Crédit photo : Jérémy-Günther-Heinz Jähnick (1988–) Descriptionph - Sous licence Creative Commons
Patrimoine classé
Les façades et toitures (cad. AT 201) : inscription par arrêté du 1er décembre 2009
Personnages clés
| Elie Reumaux |
Architecte ayant dessiné le plan d'ensemble de la cité. |
| Louis Croïn |
Architecte ayant participé à la construction de l'église. |
| Louis-Marie Cordonnier |
Architecte ayant participé à la construction et à la reconstruction de l'église. |
Origine et histoire
Le Monument aux morts des mines de Lens est un hommage solennel aux mineurs victimes des deux guerres mondiales et des accidents du travail, érigé au cœur de la cité minière n°12, dite Saint-Édouard. Commandé par la Compagnie des mines de Lens après la Première Guerre mondiale, il s’inscrit dans un ensemble architectural reconstruit dans les années 1920, marqué par le style régionaliste post-guerre, mêlant briques rouges et néogothique industriel. Ce monument incarne la résilience d’une communauté ouvrière meurtrie, mais déterminée à perpétuer sa mémoire collective.
La cité minière n°12, fondée à la fin du XIXe siècle, était un projet ambitieux de la Compagnie des mines de Lens pour loger les familles des mineurs exploitant la fosse Saint-Édouard (1891-1980). Conçue par l’architecte Elie Reumaux en 1896, elle intégrait écoles, église, presbytère et logements, reflétant une organisation sociale paternaliste typique de l’ère industrielle. La Première Guerre mondiale ravagea le site, entraînant une reconstruction systématique dans les années 1920 sous la direction de Louis-Marie Cordonnier, architecte emblématique du bassin minier.
Le monument aux morts, érigé dans les années 1920, se distingue par son intégration dans un square arboré adjacent à l’église Saint-Édouard et au cimetière des mineurs. Il rend hommage non seulement aux soldats morts au combat, mais aussi aux victimes civiles des bombardements et aux mineurs tués dans les galeries. Son iconographie, souvent sobre, évoque le sacrifice et la solidarité, avec des motifs comme la lampe de mineur ou la croix de guerre.

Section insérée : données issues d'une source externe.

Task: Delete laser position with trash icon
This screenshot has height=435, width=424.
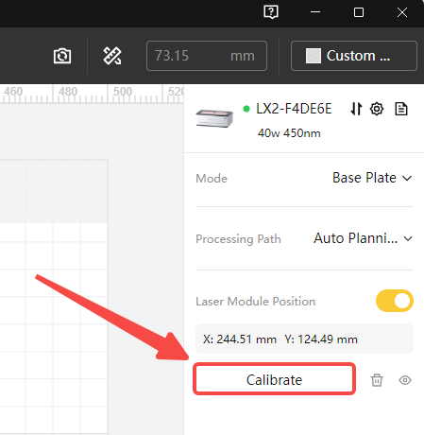Action: [377, 380]
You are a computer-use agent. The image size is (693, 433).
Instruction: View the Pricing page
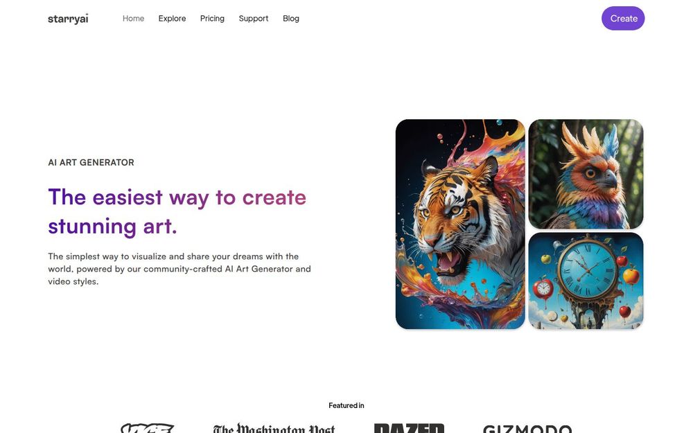[x=212, y=19]
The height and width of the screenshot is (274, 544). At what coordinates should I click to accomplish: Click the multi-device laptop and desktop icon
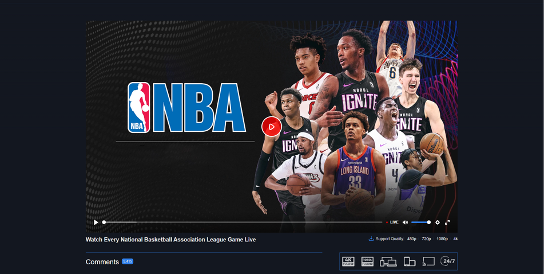tap(388, 261)
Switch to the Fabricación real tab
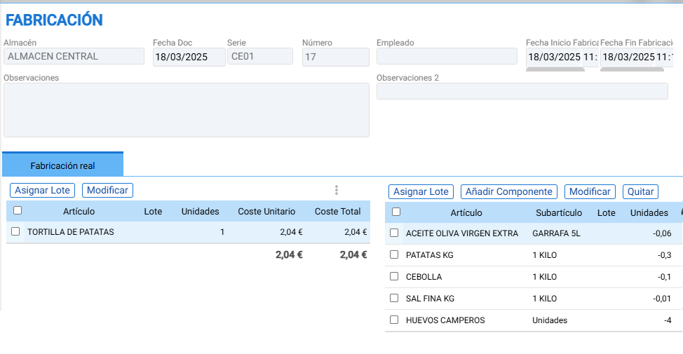This screenshot has height=354, width=683. 62,165
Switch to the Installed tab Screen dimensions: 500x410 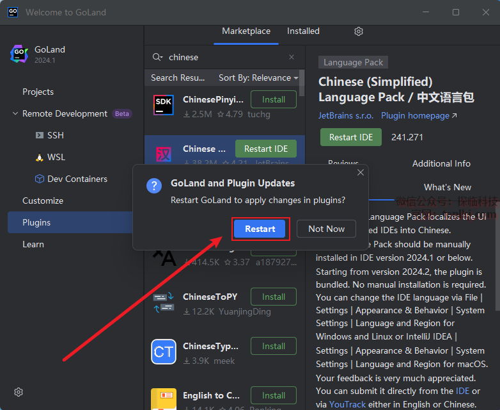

La fosse n°12, cœur économique de la cité, connut une activité intense jusqu’à sa fermeture en 1967, marquée par des modernisations techniques (triage, lavoir, télésiège minier en 1956) et des regroupements post-nationalisation (1946). Après l’arrêt de l’extraction, le site fut partiellement reconverti, tandis que le monument aux morts, inscrit aux Monuments Historiques en 2009, devint un symbole du patrimoine minier. Son inscription au patrimoine mondial de l’UNESCO en 2012, avec 108 autres sites du bassin, consacre son importance historique et mémorielle.

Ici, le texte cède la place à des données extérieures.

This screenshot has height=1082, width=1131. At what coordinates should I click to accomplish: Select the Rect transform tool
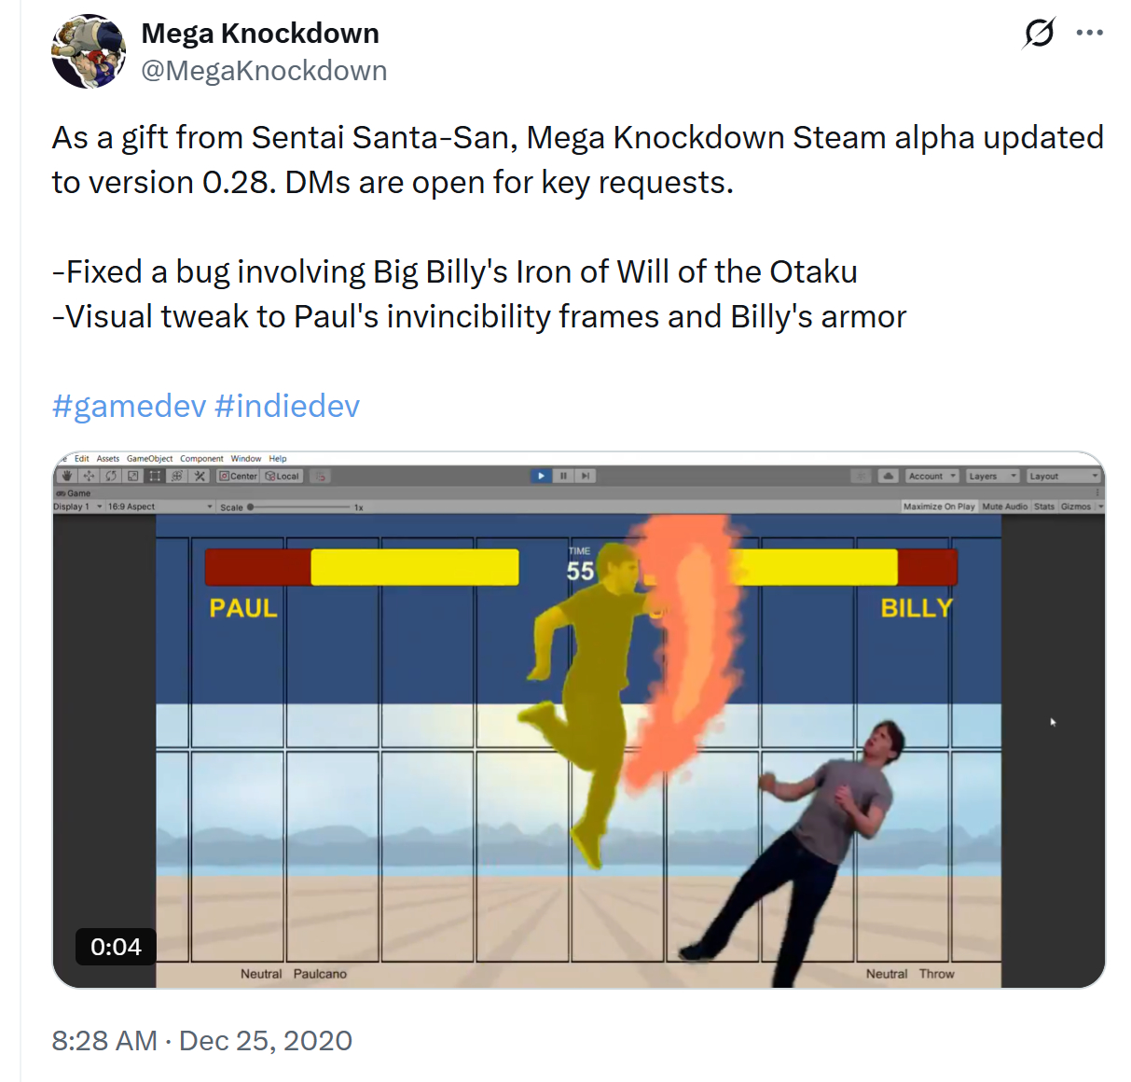coord(155,476)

Malgré cette reconnaissance, le site a fait l’objet de controverses, comme la démolition en 2010 de la maison du directeur des écoles par la mairie de Lens, mettant en lumière les tensions entre préservation patrimoniale et projets urbains. Aujourd’hui, le monument aux morts, entouré des vestiges de la cité (église, écoles, coron), attire les visiteurs soucieux de comprendre l’héritage industriel des Hauts-de-France. Des cérémonies commémoratives y sont régulièrement organisées, perpétuant le devoir de mémoire.

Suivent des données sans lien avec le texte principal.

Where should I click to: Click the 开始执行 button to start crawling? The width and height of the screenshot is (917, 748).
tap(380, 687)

Le monument s’inscrit aussi dans une dynamique touristique plus large, avec des parcours thématiques sur le bassin minier, comme la Route des Géants ou les visites des anciens sites houillers. Son square, réaménagé au XXIe siècle, offre un espace de recueillement et de pédagogie, avec des panneaux explicatifs sur l’histoire des mines. Enfin, sa proximité avec le Louvre-Lens et le stade Bollaert-Delelis en fait un point d’ancrage pour les circuits culturels de la région.